Dataset entries
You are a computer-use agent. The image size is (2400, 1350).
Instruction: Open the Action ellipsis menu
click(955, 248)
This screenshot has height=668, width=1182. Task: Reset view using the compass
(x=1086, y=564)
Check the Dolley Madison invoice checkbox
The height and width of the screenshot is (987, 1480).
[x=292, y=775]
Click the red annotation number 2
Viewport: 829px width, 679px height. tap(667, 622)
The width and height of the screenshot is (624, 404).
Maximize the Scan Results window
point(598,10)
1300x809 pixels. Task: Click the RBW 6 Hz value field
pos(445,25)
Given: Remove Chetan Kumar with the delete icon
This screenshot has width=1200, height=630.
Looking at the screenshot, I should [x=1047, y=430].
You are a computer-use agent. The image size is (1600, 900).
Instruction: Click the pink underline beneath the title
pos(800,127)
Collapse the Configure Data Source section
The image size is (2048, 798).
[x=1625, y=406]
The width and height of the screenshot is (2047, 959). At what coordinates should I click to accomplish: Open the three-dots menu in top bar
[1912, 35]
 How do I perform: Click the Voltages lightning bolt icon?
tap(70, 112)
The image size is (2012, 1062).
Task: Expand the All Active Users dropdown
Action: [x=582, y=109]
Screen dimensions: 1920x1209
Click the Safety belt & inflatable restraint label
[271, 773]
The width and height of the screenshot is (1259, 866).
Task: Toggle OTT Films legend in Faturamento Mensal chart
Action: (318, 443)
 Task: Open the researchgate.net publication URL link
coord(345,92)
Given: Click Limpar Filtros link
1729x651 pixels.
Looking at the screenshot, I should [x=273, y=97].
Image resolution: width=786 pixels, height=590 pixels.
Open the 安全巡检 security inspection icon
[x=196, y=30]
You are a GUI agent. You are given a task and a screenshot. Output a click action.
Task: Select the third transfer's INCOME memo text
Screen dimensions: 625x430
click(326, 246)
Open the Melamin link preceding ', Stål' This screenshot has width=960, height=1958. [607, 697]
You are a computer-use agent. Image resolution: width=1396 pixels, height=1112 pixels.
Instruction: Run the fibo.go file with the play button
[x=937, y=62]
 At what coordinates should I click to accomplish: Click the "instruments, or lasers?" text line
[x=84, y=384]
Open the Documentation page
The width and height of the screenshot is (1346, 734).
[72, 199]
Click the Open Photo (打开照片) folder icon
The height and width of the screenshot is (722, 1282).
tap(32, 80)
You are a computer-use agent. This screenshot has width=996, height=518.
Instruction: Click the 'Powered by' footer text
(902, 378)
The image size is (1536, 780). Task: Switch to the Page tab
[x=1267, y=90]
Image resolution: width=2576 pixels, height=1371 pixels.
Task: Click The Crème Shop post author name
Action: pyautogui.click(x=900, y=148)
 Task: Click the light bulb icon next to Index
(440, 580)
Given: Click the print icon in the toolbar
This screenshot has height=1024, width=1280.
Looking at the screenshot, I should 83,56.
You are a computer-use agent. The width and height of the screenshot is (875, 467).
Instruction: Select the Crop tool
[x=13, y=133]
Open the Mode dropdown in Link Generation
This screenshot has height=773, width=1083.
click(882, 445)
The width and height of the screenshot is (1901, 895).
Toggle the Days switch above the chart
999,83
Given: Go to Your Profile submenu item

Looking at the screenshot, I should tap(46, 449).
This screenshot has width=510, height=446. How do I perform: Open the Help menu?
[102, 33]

PROBLEM: Your answer must be every record above, retyped exactly.

EXERCISE ANSWER:
You are a computer-use agent. The image size is (2400, 1350).
Instruction: Open the Action ellipsis menu
click(955, 248)
This screenshot has height=668, width=1182. Task: Reset view using the compass
(x=1086, y=564)
Check the Dolley Madison invoice checkbox
The height and width of the screenshot is (987, 1480).
[x=292, y=775]
Click the red annotation number 2
Viewport: 829px width, 679px height. tap(667, 622)
The width and height of the screenshot is (624, 404).
Maximize the Scan Results window
point(598,10)
1300x809 pixels. Task: Click the RBW 6 Hz value field
pos(445,25)
Given: Remove Chetan Kumar with the delete icon
This screenshot has width=1200, height=630.
Looking at the screenshot, I should [x=1047, y=430].
You are a computer-use agent. The image size is (1600, 900).
Instruction: Click the pink underline beneath the title
pos(800,127)
Collapse the Configure Data Source section
The image size is (2048, 798).
[x=1625, y=406]
The width and height of the screenshot is (2047, 959). At what coordinates should I click to accomplish: Open the three-dots menu in top bar
[1912, 35]
 How do I perform: Click the Voltages lightning bolt icon?
tap(70, 112)
The image size is (2012, 1062).
Task: Expand the All Active Users dropdown
Action: [x=582, y=109]
Screen dimensions: 1920x1209
Click the Safety belt & inflatable restraint label
[271, 773]
The width and height of the screenshot is (1259, 866).
Task: Toggle OTT Films legend in Faturamento Mensal chart
Action: (318, 443)
 Task: Open the researchgate.net publication URL link
coord(345,92)
Given: Click Limpar Filtros link
1729x651 pixels.
Looking at the screenshot, I should [x=273, y=97].
Image resolution: width=786 pixels, height=590 pixels.
Open the 安全巡检 security inspection icon
[x=196, y=30]
You are a GUI agent. You are given a task and a screenshot. Output a click action.
Task: Select the third transfer's INCOME memo text
Screen dimensions: 625x430
click(326, 246)
Open the Melamin link preceding ', Stål' This screenshot has width=960, height=1958. [607, 697]
You are a computer-use agent. Image resolution: width=1396 pixels, height=1112 pixels.
Instruction: Run the fibo.go file with the play button
[x=937, y=62]
 At what coordinates should I click to accomplish: Click the "instruments, or lasers?" text line
[x=84, y=384]
Open the Documentation page
The width and height of the screenshot is (1346, 734).
[72, 199]
Click the Open Photo (打开照片) folder icon
The height and width of the screenshot is (722, 1282).
tap(32, 80)
You are a computer-use agent. This screenshot has width=996, height=518.
Instruction: Click the 'Powered by' footer text
(902, 378)
The image size is (1536, 780). Task: Switch to the Page tab
[x=1267, y=90]
Image resolution: width=2576 pixels, height=1371 pixels.
Task: Click The Crème Shop post author name
Action: pyautogui.click(x=900, y=148)
 Task: Click the light bulb icon next to Index
(440, 580)
Given: Click the print icon in the toolbar
This screenshot has height=1024, width=1280.
Looking at the screenshot, I should 83,56.
You are a computer-use agent. The width and height of the screenshot is (875, 467).
Instruction: Select the Crop tool
[x=13, y=133]
Open the Mode dropdown in Link Generation
This screenshot has height=773, width=1083.
click(882, 445)
The width and height of the screenshot is (1901, 895).
Toggle the Days switch above the chart
999,83
Given: Go to Your Profile submenu item

Looking at the screenshot, I should tap(46, 449).
This screenshot has width=510, height=446. How do I perform: Open the Help menu?
[102, 33]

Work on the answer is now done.